EXERCISE TEXT section start

Spathoglottis affinis is a species of orchid found from Indochina to western Malesia. It is a pseudobulbous plant with yellow flowers, and capsule fruits. The species was described in 1855.

==Taxonomy==
Spathoglottis affinis was described by Willem Hendrik de Vriese in 1855.

==Distribution==
Spathoglottis affinis is native to the wet tropical biome of India (Assam, Bangladesh, Borneo, Cambodia, Java, Laos, Malaya, Myanmar, Thailand, and Vietnam.

The species grows in grassy areas, in evergreen or deciduous forests, at elevations of 100-1200 m.

==Description==
Spathoglottis affinis is a geophyte or epiphyte. It has pseudobulbs, which are somewhat flattened. The flowering shoots are 30-60 cm tall. The plant has two to four linear-lanceolate leaves, which are 18-42 cm long, and 1-2.3 cm wide.

EXERCISE TEXT section end
INFORMATION SUPPLIED section start

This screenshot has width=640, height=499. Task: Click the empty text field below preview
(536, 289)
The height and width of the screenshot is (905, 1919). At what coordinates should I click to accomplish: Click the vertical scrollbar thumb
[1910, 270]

INFORMATION SUPPLIED section end

Please pick up the Spathoglottis affinis article after its final sentence and carry it on. The listing has nothing to do with the Spathoglottis affinis article.

#### [THE ANSWER]
The flower stems are 3-5 cm long. The inflorescences are purple, loose, and covered in short soft hairs. The inflorescence stems are 23-50 cm long. The flowers are yellow, and the sepals cometimes have red streaks. The sepals are elliptical, obtuse, or subacute, covered in short soft hairs, 16-21 mm long, and 6.5-10 mm wide. The petals are elliptical, obtuse, 15.5-20 mm long, and 7-11 mm wide. The labellum has three lobes. The column is yellow and slender.

The fruit is an ellipsoid capsule, measuring 8-30 mm long, and 6-8 mm wide.